Crackdown would block cronyism
Tighter control of Christchurch City Council staff spending is on the cards.
City councillors will tomorrow vote on new contract management and procurement rules intended to keep a closer watch on tendering and minimise the opportunity for cronyism.
Big concerns were raised by some councillors last year about the way large contracts were being awarded and about jobs given to favoured contractors.
If the policy is approved, staff will have to report quarterly to the council's audit and risk committee on any contracts worth more than $50,000 that did not get put out for tender and give reasons for that.

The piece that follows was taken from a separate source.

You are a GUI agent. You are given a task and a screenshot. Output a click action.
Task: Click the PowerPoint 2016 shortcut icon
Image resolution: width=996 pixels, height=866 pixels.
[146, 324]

A report by corporate support unit manager Sue Chappell said that before the September 2010 earthquake, the council spent up to $400 million a year on external goods, services and works.
Estimated spending in the current financial year, which ends on Saturday, was between $700m and $800m.
Staff had identified "a lack of clarity" over delegations concerning panel agreements and where their value could exceed $500,000.
The current delegation limit is $500,000.
"Staff therefore recommend that all panel agreements are presented to council for approval," the report said.
The audit and risk committee would also be asked to consider quarterly spending on each supplier within a panel agreement.
The policy would provide ratepayers with "visibility and transparency" over tendering and would give staff and management "clear direction and common understanding" on procurement and purchasing.
Councillors are also being asked to approve the draft Christchurch transport plan for consultation from the middle of next month to the end of August.
The plan outlines the council's 30-year vision for the city's transport system and brings together other council transport policies.
It lists the main challenges as increasing congestion, changing travel patterns, quake damage and recovery, ensuring safety and minimising environmental effects.
The plan will include:
The development of a new road classification.
Building connections to Christchurch motorways.
Public transport rapid- transit investigations, protecting future public transport corridors and looking into park-and-ride facilities.
Investment in major cycle routes.
Defining freight routes.
Parking management plans.
Also on the table will be a recommendation for a draft waste-management and minimisation plan.